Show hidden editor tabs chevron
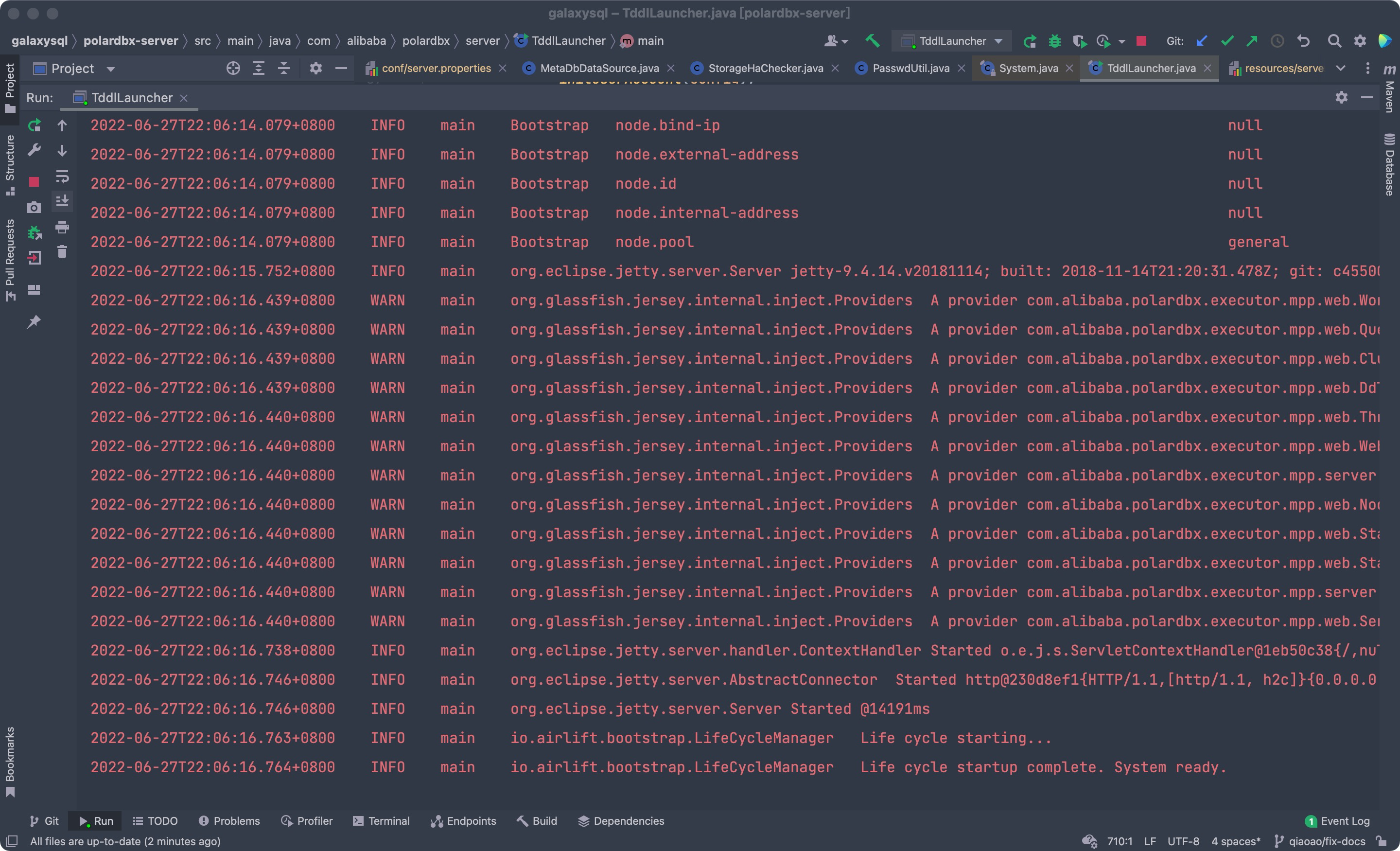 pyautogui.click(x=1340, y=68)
----------
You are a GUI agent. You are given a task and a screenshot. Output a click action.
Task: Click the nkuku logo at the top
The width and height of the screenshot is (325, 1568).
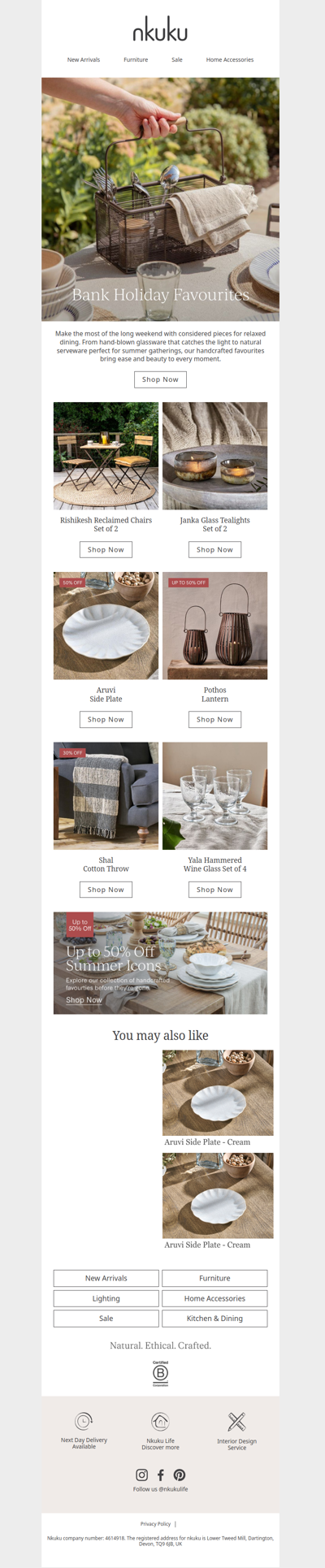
----------
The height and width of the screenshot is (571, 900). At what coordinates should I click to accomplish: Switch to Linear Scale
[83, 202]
----------
### The exercise
Arrange the lines of the records above into a Markdown table with the columns Row and Line, one row number per line and blank lines left out. Begin at the line that contains "You are a GUI" and stop after the line that contains "The width and".

### Response to the task
| Row | Line |
|---|---|
| 1 | You are a GUI agent. You are given a task and a screenshot. Output a click action. |
| 2 | Task: Click the nkuku logo at the top |
| 3 | The width and height of the screenshot is (325, 1568). |